OPINION:
ANALYSIS/OPINION:
Presidents, as F. Scott Fitzgerald might say, are not like you and me, and neither are their families. A president stepping out to Starbucks for a decaf mocha or even to the bathroom can’t go there without his shadow from the Secret Service.
This is nice when he’s in a hurry and the crosstown traffic is a bear, though if it weren’t for the honor of it a president on those occasions would just as soon walk alone. George Bush the elder once told me that he figured beating traffic lights by having the cops hold up everyone else could cost 50,000 votes even in a small town.
John F. Kennedy used to give the slip to his Secret Service bodyguards, pull on his hat and a coat with a turned-up collar and duck out late in an evening to hike up Pennsylvania Avenue to the old Biograph Theater at the edge of Georgetown to watch a second-run movie.
Presidents have to have escorts. The president can decide when and where he goes and doesn’t have to ask or tell anyone why. But he has to take company. Who could begrudge a president a little private time to unwind? Who would deny the first lady a similar pass? Rank, even rank by marriage, has its privileges.
Nevertheless, even a tone-deaf president like Barack Obama can write a hot check on an unlimited bank account, and so can a first lady who imagines everything is not enough. The raised eyebrows over Michelle Obama’s big spending threaten to cost the president more than the 163 euros — about $216 — she paid for two Egyptian cotton dresses at a little boutique on a stroll in Marbella. “The first lady’s extravagant vacation isn’t likely to hurt him much by itself,” says one Republican campaign strategist, “but it plants a seed in the public consciousness that the Obamas just aren’t like the rest of us. Not a good thing for people to think about a president when everybody else is in hard times.”
By one reckoning the first lady has eight vacations taken or planned this summer, and she will hardly have time to unpack her bags before she and the family take off for the Florida coast, for a duty vacation intended to demonstrate what a terrific vacation place the Redneck Riviera can still be for the working stiff. Then it’s off to bask in the sun and sand for 10 days with the beautiful people in Martha’s Vineyard.

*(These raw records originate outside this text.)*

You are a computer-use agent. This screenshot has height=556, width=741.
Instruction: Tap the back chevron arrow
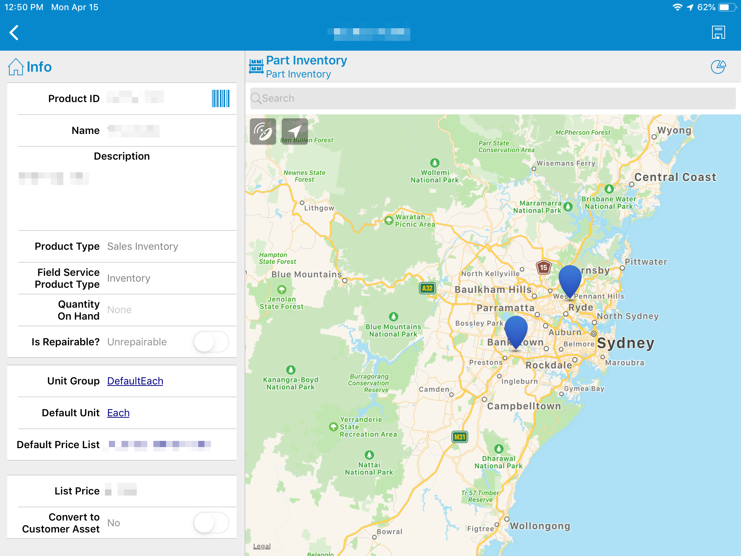(x=14, y=33)
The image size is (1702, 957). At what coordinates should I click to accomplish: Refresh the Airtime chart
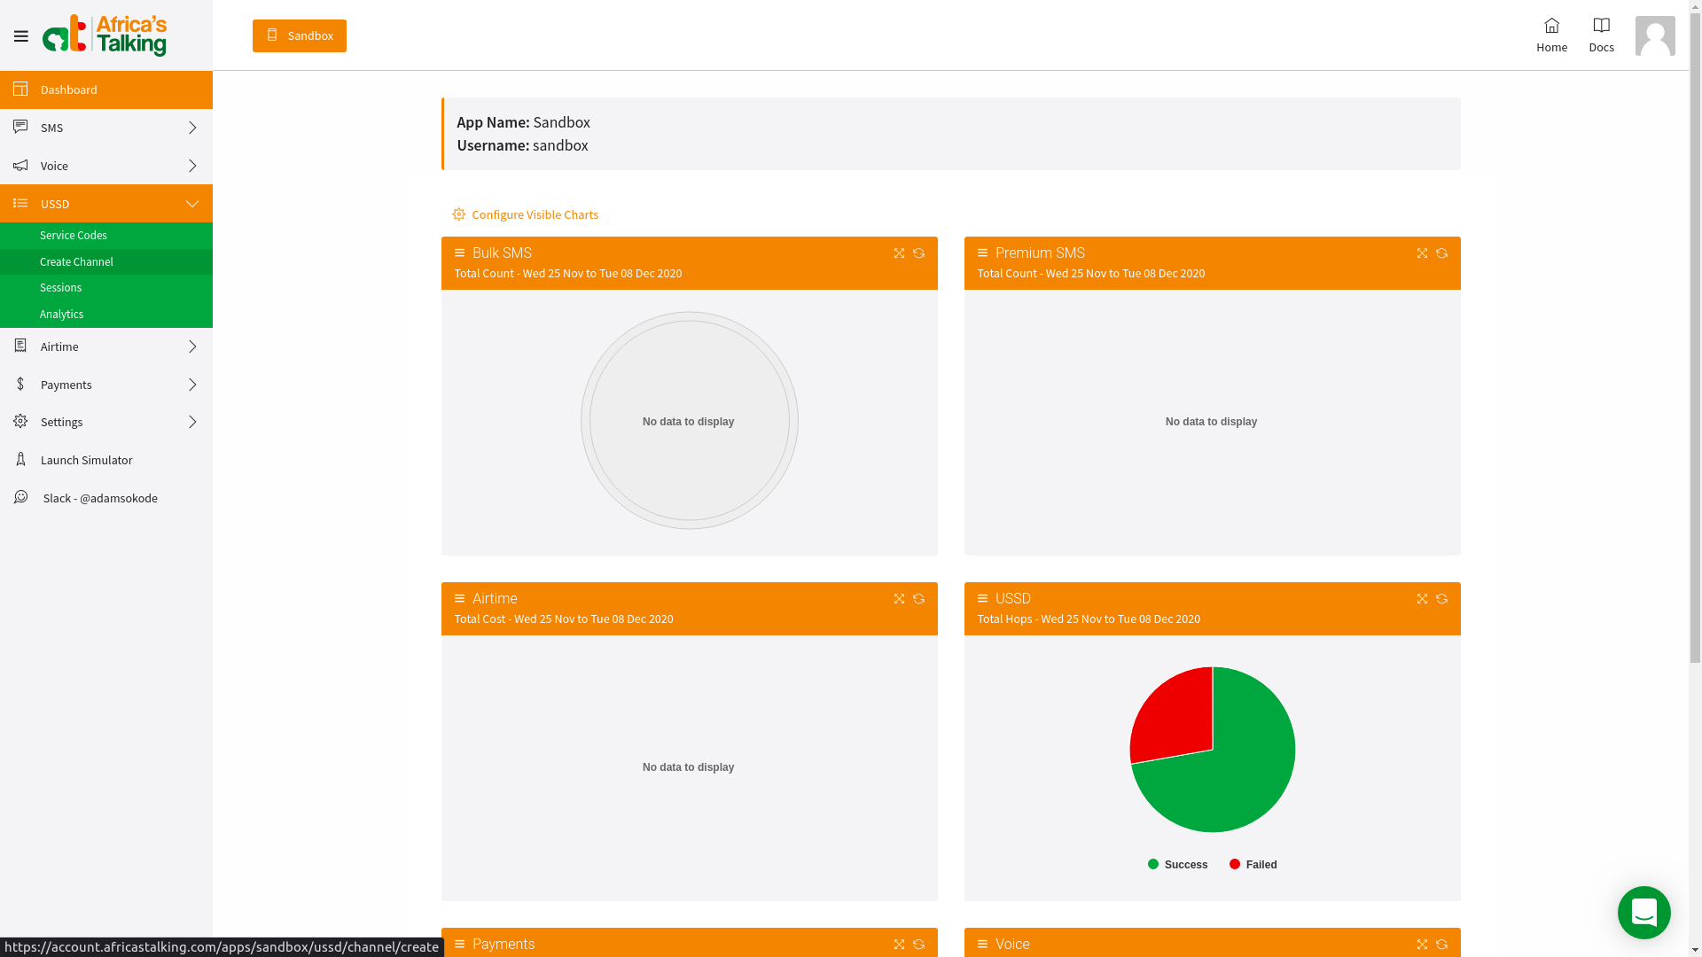point(918,599)
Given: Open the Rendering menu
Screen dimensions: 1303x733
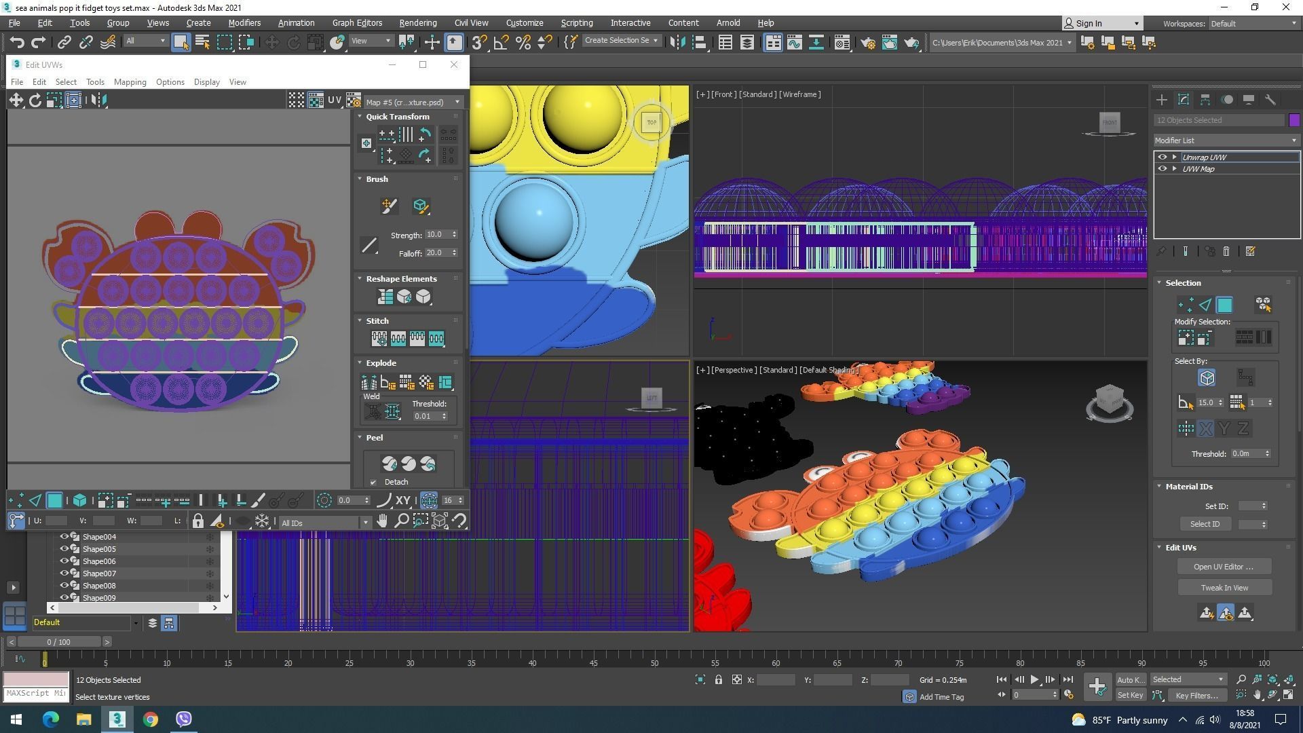Looking at the screenshot, I should [x=417, y=22].
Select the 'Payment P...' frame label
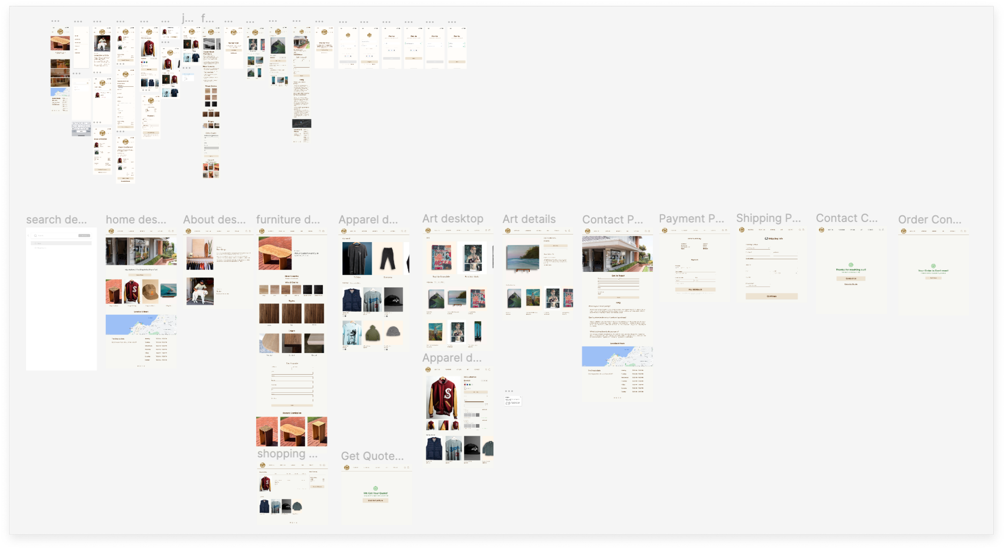This screenshot has height=549, width=1005. point(691,219)
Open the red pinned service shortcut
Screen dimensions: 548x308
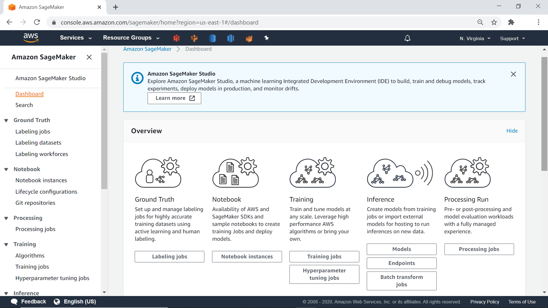(x=176, y=38)
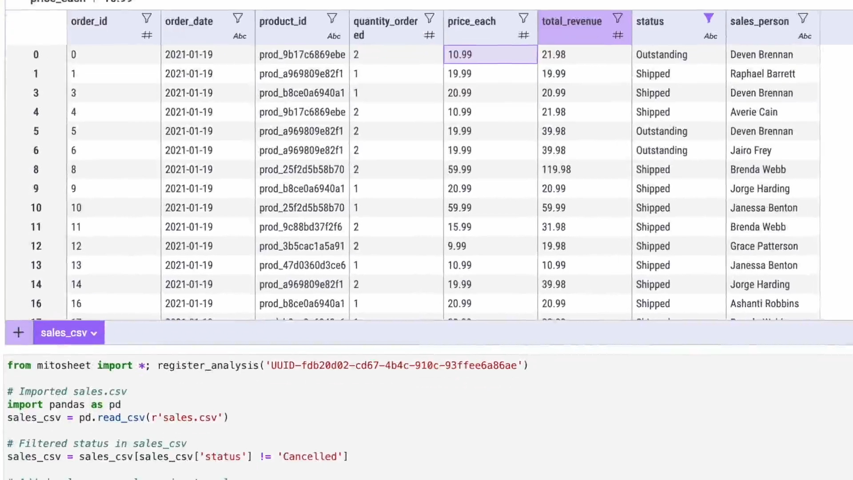The height and width of the screenshot is (480, 853).
Task: Open filter icon on order_id column
Action: 147,18
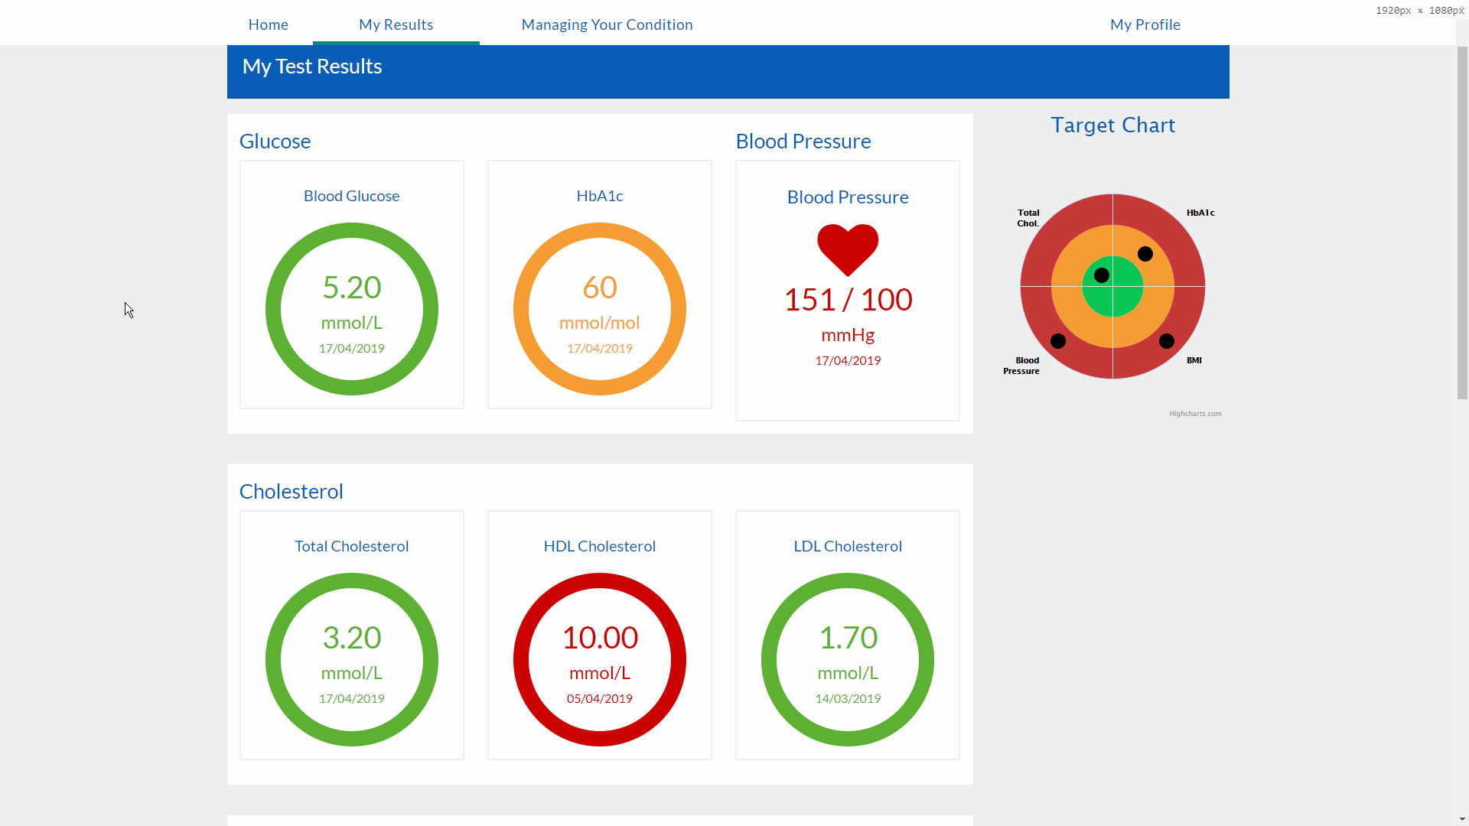Click the HDL Cholesterol card heading

[x=599, y=546]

It’s clear that the White House is not entirely happy with the first lady that the New York Daily News calls a latter-day Marie Antoinette. In fact, Michelle even sent a cake to her husband, who was hanging out on his birthday with old pals in Chicago. Then he returned to Washington to shoot hoops with two stars from the NBA. Robert Gibbs, his press spokesman, was not having nearly as much fun. When reporters pressed him for something to say about Michelle’s summer of endless holidays he didn’t try very hard to put a spin on it: “The first lady is on a private trip. She is a private citizen and is the mother of a daughter on a private trip. I think I would leave it at that.”
But it’s not the thought, it’s the cost. Michelle and her daughter, 9-year-old Sasha, paid their own hotel bill. The airplane dispatched by the U.S. Air Force to take them, her staff and security detail, including 70 Secret Service agents, cost $178,000. There was the 14-car security convoy that followed them everywhere they went. (You and I are paying for that Spanish armada.) Michelle and the first daughter will defray some of that. They’re paying $7,400 each for the equivalent of two round-trip first-class airline tickets. Baggage charges included.
The president hasn’t been in big-time politics very long — he served only half of a Senate term before voters called him up from the Illinois State League to see whether he could hit major-league pitching. But long enough to learn that in Washington it’s the perception, not the crime. It’s further evidence of his fatal disconnect with the America he just doesn’t understand. He has spent the summer demonizing the “rich” while the Material Girl breaks the bank in the posh precincts of the truly rich in Europe. The mantra of this administration seems to be “let’s get while the gettin’ is good.”
• Wesley Pruden is the editor emeritus of The Washington Times.